Two months later the Legislature passed a revised budget, yet the bond freeze continued. Across the state, environmental groups have been forced to let go of staff or close their doors completely. In March, State Treasurer Bill Lockyer successfully sold $6.5 billion in General Obligation (GO) bonds in the open market. This was enough to start paying back invoices to groups that had submitted them prior to the freeze and to fund some projects that were deemed high priority. However, in mid-April there was a Build America Bond (BAB) sale, and the Resources Agency, its 20 departments, and the Office of the Treasurer decided not to pay out funds from the March sale alone but to go through the process of vetting and fitting projects to funding source with both sales at once.
Proposition funding will be distributed starting with the earlier California propositions that were passed, and are still providing funding for California conservation and public works projects. Proposition 12 is now done and the requisite departments will start the process of paying bills and starting up frozen projects. Now projects funded through Propositions 40, 50 and 84 can utilize the template created for the dispersal of Prop 12 funds, which should greatly expedite the rest of the process.
Summary of Current Watershed Bills
Assembly Bill 1364 (Evans) and Senate Bill 553 (Wiggins) were born from the ongoing bond freeze and issues relating to frozen grants and contracts, how and when the state applies prompt payment, and who or what is truly eligible for both prompt payment and late payment penalties. These important measures seek to address these following concerns:
SB 553 will create equity for all nonprofits in eligibility for late payments under the Prompt Payment Act. The bill will provide that contracts are statutorily recognized under the Act, and remove outdated, restrictive language that solely excludes nonprofits from late payment penalties when the State does not have a signed budget, and when nonprofit contracts exceed $500,000.
AB 1364 will simply codify that all contracts and grant agreements executed prior to the freeze are considered valid agreements in the eyes of the State; and provide all state agencies and departments with statutory authority to amend frozen contracts and grant agreements as needed. Given the vast amount of contracts and grant agreements that could expire over the next several months, this bill is needed to ensure the integrity of those agreements, and provide state partners necessary flexibility to amend terms on deliverables and timelines that may not be met, through no fault to the grant recipient or contractor.
AB 1520 (State Watersheds)— Establishes the Statewide Watershed Program as a mechanism to provide assistance and funds to community-based efforts in the conservation, protection, and restoration of the state’s watersheds and to promote coordinated management of watersheds. It would also create a State Watershed Advisory Committee to provide additional assistance in the establishment, administration, or operation of the program.

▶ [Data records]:

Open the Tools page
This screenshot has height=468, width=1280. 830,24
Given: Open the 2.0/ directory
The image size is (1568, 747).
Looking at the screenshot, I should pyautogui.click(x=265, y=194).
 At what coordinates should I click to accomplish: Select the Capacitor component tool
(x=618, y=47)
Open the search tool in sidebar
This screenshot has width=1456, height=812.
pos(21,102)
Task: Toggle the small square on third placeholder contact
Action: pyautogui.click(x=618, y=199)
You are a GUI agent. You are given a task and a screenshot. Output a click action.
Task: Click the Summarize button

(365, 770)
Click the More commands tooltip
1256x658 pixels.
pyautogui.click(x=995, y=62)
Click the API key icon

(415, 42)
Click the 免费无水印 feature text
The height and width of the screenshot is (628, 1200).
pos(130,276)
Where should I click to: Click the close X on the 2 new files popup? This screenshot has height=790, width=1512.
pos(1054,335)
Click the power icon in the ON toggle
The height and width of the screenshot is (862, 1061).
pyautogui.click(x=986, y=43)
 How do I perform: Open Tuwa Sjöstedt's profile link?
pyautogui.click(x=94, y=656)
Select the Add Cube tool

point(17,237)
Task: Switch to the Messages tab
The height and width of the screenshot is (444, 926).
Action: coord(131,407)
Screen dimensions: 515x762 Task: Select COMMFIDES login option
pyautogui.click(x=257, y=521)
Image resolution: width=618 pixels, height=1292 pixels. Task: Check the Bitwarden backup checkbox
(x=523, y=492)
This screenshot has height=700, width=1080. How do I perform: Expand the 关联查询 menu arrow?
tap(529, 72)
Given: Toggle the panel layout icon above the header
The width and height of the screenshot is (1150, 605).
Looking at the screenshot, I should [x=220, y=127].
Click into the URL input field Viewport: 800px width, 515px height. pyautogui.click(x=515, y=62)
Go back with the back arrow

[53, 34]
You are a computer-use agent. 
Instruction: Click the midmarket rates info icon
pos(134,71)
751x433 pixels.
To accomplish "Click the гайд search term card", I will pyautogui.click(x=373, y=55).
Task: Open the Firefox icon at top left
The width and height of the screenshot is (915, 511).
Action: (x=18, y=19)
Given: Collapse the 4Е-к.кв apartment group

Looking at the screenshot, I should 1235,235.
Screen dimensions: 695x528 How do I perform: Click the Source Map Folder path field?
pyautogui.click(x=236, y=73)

▶ [To do]: Repeat the passage on California bond funding and watershed bills word for word, from "AB 1520 (State" up to and including "of the program.".

▶ [Worked answer]:
AB 1520 (State Watersheds)— Establishes the Statewide Watershed Program as a mechanism to provide assistance and funds to community-based efforts in the conservation, protection, and restoration of the state’s watersheds and to promote coordinated management of watersheds. It would also create a State Watershed Advisory Committee to provide additional assistance in the establishment, administration, or operation of the program.